MDF Conference Day 1

Tonight I got the amazing opportunity to spend time in real human conversation with two of the most important researchers in the scientific myotonic muscular dystrophy community – Dr. John Day (https://med.stanford.edu/profiles/john-day) and Dr. Jacinda Sampson (https://med.stanford.edu/profiles/jacinda-sampson) of Stanford’s Neuroscience Health Center. These are some of the most experienced and published clinical researchers in the community. I’ll tell you what – for me this was cooler than meeting Chipper Jones.

A friend told Dr. Day and Dr. Sampson separately about From My Mother and my family’s story, and both took an active interest, yes in part in the book, but in me as a person. It was so gratifying to have genuine talk time with Stanford renowned researchers spending time listening to stories of my childhood, my dreams of advocacy, and some of my concerns with care.

It was humanizing that both Dr. Day and Dr. Sampson took the time to listen to me. I mean it, they listened. They asked questions. They let me finish sentences. They let me ask them questions. They looked me in the eye and smiled. They understood.

In fact twice in the night someone else came over to talk to Dr. Day, and he came back and found me to continue our conversation and apologized for getting pulled away. The second time Dr. Day spoke with me, he asked “so how are you handling this? I know that first conference must be hard.” His empathy and authenticity in our short time together left an impression I’ll never forget. He cared about how I was doing. His background let him anticipate some of my potential difficulties, and he cared to reach out to try to make my existance a little easier, a little warmer.

Dr. Day didn’t treat me with a prescription or diagnosis, and I didn’t need that. He treated me with care. He was interested in me as a person. And honestly, he helped me feel well.

Dr. Sampson listened to me tell her about my experiences as a child with the Primary Children’s Hospital in Utah and how Dustin’s time with them in research trials was the best time for me as sibling because the staff took the time to educate me in the process of treating my brother. Turns out she had done her internship, residency and fellowship there but not quite at the times where our paths would have crossed. But we talked and shared an important common memory. She validated a part of my childhood that few other people could.
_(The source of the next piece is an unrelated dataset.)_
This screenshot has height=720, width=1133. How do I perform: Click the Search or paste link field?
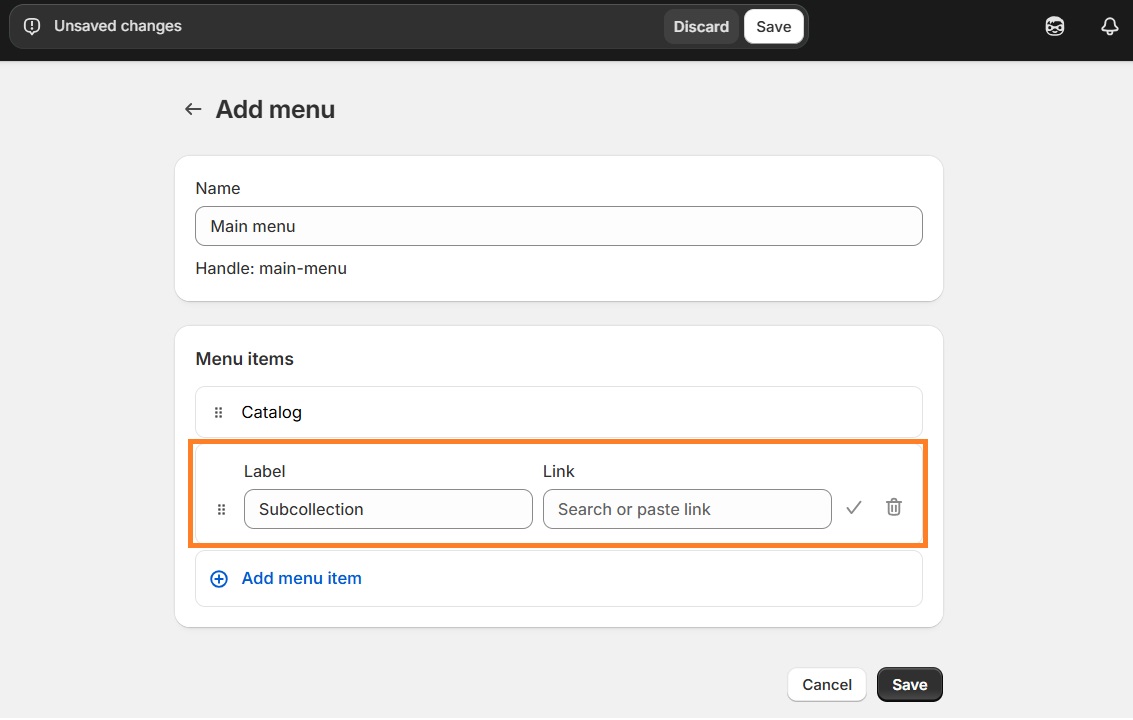coord(687,509)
Doctors like Dr. Day and Dr. Sampson who care genuinely about people and put effort, energy and empathy into families – even families that were never their patients – these type of doctors can make a world of difference.

Empathy matters and it filled my heart with a hopeful satisfaction to spend time with a whole room of people who know how important the human aspect is in working with families affected by genetic disease. As a sister and a daughter, I’m grateful doctors like Dr. Day and Dr. Sampson give their efforts and empathy in care and a cure for myotonic muscular dystrophy.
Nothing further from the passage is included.